Raising questions about machine consciousness and non-human creativity, Wool-gather brings together aeromancy, day-dreaming, and cloud watching through machine learning and image processing. Pointing an object detection algorithm at the sky above Vilnius, the work uses the shapes of the clouds to generate meandering anecdotes and make whimsical predictions about the future.
Accessing real-time live streams from across the internet, Silver Coord is a VR work that presents visions from around the world. The work draws on the esoteric practice of astral projection and provides a different way to access the real world via the virtual; offering a slower, more meditative space to contrast the everyday world of Instagram and Zoom. As every corner of the earth becomes more and more watched, measured, and controlled, this work looks to repurpose that surveillance as an opportunity for reflection.
Cone of Power
Cone of Power is a video work exploring extractive capitalism, systems of control, and collective acts of resistance. The work combines footage from recent protest movements in Hong Kong, United States, and Myanmar, with clips that document methods of industrial production.
Through CCTV footage, object detection algorithms, and diagrammatic 3D renderings, the work explores the role moving images have within late capitalism. Looking to the cone of power ritual for inspiration, the work revolves around questions of what covens we can form and what powers we can focus.
Supercollager is an ongoing project exploring photography and image-making in dialogue with machine learning and computer vision.
The work synthesizes new images from multiple inputs using a deep learning model. It builds these from its own understanding of visual objects found in my catalog of personal photographs.
The work draws on Barthes' theory of the punctum and studium, alongside Vilém Flusser's concept of the apparatus and the technological program.
A Tree Grew Through My Window
Produced in collaboration with writer/curator Alisa Blakeney, the project aimed to re-conceptualize architecture as a model of co-existence. By investigating non-human forms of structure, social organisation, and perception, the work seeks to ask the question: what relations of care can be cultivated to address environmental devastation?
Consisting of a single-channel video & a risograph zine, switching between English and Mandarin, the form allowed ideas to be presented via alternative approaches to temporality and cultural particularities.
The work was exhibited at Taipei Artist Village in September 2019.
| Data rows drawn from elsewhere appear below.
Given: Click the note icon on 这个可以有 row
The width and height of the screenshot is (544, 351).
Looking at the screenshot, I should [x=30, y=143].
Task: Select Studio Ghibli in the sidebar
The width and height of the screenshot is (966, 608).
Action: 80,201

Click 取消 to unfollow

Audio narrated by 莊聿萱 with assistance from 鍾盈盈.
Translation by 韞藝術工作室 Yun Art Studio.
Produced as part of the inaugural Computational Art Residency, in collaboration with the Victoria & Albert Museum and Goldsmiths College, Object Permanence is an investigation into the legacies of colonial atrocity that exist in institutional archives.
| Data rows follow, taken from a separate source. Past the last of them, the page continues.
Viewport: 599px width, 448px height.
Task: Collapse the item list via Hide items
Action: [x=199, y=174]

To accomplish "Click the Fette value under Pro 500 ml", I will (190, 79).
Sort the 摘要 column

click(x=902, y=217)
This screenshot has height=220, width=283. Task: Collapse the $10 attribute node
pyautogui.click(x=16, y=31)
By cross-referencing historical dates, names, and places against key fields in the V&A’s digital database, the work draws out objects from the museum's collection acquired during three specific acts of British colonial aggression: the First Indian War for Independence in 1857, the sacking of the Summer Palace in China during 1860, and the Maqdala expedition into Ethiopia in 1868.
Presented at the V&A's Digital Design weekend 2018, the work projected photographs of these objects onto screens made of the same material that wraps the objects in storage. Around this were placed free-standing speakers, each playing found audio explaining the history and historical aftermath of the historical events.
Gail, for the Bureau of Meteoranxiety
Gail is a chatbot that was developed as part of The Bureau of Meteoranxiety project, in collaboration with Olivia Tartaglia and Alex Tate. It was exhibited as part of Next Wave festival at the Blindside Gallery, Melbourne in 2018.
The work allowed participants to discuss their anxieties about climate change. It used implementations of conversational AI that are becoming increasingly common as a way for corporations to scale their customer services, whilst laying off real employees. As such, the clinical uncaring nature of the bot is often less than comforting and the conversations err on the side of the strange and alienating.
Review of Gail and The Bureau of Meteoranxiety via The Guardian
Rrosetta uses machine learning to craft personalised zines using sensitive data. Drawing the niche and often intimate subculture of self-publishing into wider debates about privacy, automation, and AI, this project set out to examine questions about the price, cost, and value of identity under late capitalism.
Exhibited as a website and installation, the work invited participants to consent to their outbox emails being read and analyzed in exchange for a bespoke one-off publication. This would be printed automatically in the exhibition space for the participant to take home.
On The Side of Every Mountain Is Another, Smaller Mountain
A photo series examining the fractal intricacy of the physical world.
A meditation on form and composition by treating digital images as a pliable surface.